Victoria has pushed back the final decision on a proposal that could redevelop aging James Bay apartments and add a net increase of 92 rentals.
Following a public hearing on Thursday (March 24), council signalled it’ll likely greenlight the 137-unit rental development planned for the corner of Menzies and Niagara streets.
A final vote on the proposal was delayed so the city and developer Primex Investments could prepare a legal agreement giving some tenants the right to return at 20 per cent below market rent.
The move is in response to concerns about tenants of the existing apartments, highlighted at previous meetings and the public hearing, during which a resident of one of the Niagara Street homes slated for redevelopment said his family would become homeless if they have to move.
Greg Mitchell, a Primex senior planner and development manager, said a relocation specialist has worked with the 45 tenants to help them find housing options, with 34 having moved out as of March 21. Primex has also paid just over $110,000 to 23 tenants who are eligible for the city’s assistance program and is working with 10 others to ink compensation agreements for about $7,000 each.
The plan envisions a net increase of 58 trees at the site.

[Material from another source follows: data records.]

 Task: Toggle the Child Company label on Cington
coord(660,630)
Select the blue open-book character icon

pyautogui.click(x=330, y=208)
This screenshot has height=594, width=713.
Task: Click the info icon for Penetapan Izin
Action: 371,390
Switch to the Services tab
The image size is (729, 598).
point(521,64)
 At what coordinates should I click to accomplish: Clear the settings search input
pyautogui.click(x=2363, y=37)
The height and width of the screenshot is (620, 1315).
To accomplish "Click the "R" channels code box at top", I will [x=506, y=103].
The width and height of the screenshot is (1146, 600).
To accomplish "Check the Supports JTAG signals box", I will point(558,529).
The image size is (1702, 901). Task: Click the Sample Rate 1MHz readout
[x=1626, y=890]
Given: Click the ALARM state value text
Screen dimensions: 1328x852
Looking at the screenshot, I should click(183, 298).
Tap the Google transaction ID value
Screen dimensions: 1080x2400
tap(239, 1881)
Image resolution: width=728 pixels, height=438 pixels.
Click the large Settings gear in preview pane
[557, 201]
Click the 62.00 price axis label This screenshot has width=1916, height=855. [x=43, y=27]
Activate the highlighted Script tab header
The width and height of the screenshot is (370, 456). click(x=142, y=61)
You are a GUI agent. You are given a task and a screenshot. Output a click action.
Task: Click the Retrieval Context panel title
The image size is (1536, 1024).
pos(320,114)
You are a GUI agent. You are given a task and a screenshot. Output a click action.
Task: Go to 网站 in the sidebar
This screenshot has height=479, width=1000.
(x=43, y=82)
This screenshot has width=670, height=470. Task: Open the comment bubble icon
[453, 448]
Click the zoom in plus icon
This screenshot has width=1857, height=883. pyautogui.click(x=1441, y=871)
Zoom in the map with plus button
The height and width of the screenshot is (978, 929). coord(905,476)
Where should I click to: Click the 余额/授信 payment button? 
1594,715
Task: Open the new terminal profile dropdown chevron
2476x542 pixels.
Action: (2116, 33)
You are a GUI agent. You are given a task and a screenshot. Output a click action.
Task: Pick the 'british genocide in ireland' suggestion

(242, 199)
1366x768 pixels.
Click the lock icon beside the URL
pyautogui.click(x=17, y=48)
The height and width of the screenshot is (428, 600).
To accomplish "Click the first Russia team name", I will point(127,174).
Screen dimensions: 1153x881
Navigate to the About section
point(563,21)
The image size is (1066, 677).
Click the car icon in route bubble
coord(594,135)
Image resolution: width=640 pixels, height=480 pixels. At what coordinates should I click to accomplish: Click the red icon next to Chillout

However, the public had concerns about the planned removal of six purple leaf plum trees, along Menzies Street, for construction of the underground parkade, plus widening the sidewalk and separating it from the road.
Four of the trees have a fungus that shows they’re decaying from the inside, parks staff said, and all are nearing the end of their natural life. Staff noted they try to replace flowering trees with the same species where appropriate. Other speakers at the hearing said not building in Victoria could lead to forests being clearcut for housing outside the city.
Of the 137 units, the market-rental proposal includes 89 one-bedrooms, 33 two-bedroom units and 14 three-bedrooms. The developer pitched the proposal as taking advantage of the strategic location, with recreation spots all around and a commercial hub on the same block. The design aims to match the neighbourhood character and keeping the building to four storeys along Menzies and Niagara streets was said to address height concerns.
The plan also calls for 95 vehicle stalls, 10 visitor spaces and 250 bike spots.
Still, some people were against the development’s parking impacts, density and the building not fitting the neighbourhood fabric. Other speakers were excited about new rentals in a central area, with several sharing stories of being young workers at risk of having to leave the city to find housing.